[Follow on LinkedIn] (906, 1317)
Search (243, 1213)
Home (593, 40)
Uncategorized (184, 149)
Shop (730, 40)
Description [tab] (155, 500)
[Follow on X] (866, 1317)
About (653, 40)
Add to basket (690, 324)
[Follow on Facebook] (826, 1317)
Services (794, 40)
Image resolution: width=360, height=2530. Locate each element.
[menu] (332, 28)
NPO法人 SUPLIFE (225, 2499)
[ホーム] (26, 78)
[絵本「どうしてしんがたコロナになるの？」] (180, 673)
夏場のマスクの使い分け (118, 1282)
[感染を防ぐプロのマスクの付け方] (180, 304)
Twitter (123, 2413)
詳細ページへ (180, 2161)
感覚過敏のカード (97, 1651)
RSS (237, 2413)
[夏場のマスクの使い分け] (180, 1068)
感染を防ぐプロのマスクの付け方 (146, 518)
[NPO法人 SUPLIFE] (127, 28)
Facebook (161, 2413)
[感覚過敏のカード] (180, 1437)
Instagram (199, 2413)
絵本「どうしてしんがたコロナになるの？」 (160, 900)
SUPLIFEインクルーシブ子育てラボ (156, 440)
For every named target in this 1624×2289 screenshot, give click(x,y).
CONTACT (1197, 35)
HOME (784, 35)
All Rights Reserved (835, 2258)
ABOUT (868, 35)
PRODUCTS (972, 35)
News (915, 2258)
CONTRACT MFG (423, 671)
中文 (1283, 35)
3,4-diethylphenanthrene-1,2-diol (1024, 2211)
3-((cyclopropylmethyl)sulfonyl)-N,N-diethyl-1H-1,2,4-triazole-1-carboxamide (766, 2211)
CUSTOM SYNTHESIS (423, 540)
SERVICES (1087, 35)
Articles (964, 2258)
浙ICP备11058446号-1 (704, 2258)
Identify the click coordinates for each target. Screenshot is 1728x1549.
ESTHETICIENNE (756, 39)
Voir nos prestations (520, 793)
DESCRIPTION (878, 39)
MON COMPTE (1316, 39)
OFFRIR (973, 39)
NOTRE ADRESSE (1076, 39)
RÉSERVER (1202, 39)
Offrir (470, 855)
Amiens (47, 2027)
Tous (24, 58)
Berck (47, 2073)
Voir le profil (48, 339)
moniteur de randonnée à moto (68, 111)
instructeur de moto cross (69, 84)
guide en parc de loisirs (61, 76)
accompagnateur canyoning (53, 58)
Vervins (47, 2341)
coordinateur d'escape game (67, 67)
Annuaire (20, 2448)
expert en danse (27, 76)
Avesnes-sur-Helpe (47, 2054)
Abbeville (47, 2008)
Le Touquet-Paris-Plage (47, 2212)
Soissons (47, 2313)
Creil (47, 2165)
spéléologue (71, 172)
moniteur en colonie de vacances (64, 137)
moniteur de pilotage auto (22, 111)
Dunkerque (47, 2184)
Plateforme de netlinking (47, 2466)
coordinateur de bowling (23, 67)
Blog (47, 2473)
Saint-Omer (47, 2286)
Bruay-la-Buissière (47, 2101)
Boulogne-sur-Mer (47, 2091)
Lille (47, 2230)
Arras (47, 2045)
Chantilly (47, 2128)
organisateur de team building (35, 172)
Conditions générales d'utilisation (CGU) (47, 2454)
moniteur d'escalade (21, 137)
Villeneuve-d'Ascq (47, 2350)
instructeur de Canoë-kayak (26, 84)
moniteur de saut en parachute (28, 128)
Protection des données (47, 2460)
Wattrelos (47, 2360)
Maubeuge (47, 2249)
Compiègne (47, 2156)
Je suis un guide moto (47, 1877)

---

◆ **ASSIGNMENT**:
From the records above, transcribe exactly the run of lines that opens with the line holding "Dunkerque (47, 2184)" and closes with the line holding "moniteur de saut en parachute (28, 128)", both included.

◆ **YOUR RESPONSE**:
Dunkerque (47, 2184)
Plateforme de netlinking (47, 2466)
coordinateur de bowling (23, 67)
Blog (47, 2473)
Saint-Omer (47, 2286)
Bruay-la-Buissière (47, 2101)
Boulogne-sur-Mer (47, 2091)
Lille (47, 2230)
Arras (47, 2045)
Chantilly (47, 2128)
organisateur de team building (35, 172)
Conditions générales d'utilisation (CGU) (47, 2454)
moniteur d'escalade (21, 137)
Villeneuve-d'Ascq (47, 2350)
instructeur de Canoë-kayak (26, 84)
moniteur de saut en parachute (28, 128)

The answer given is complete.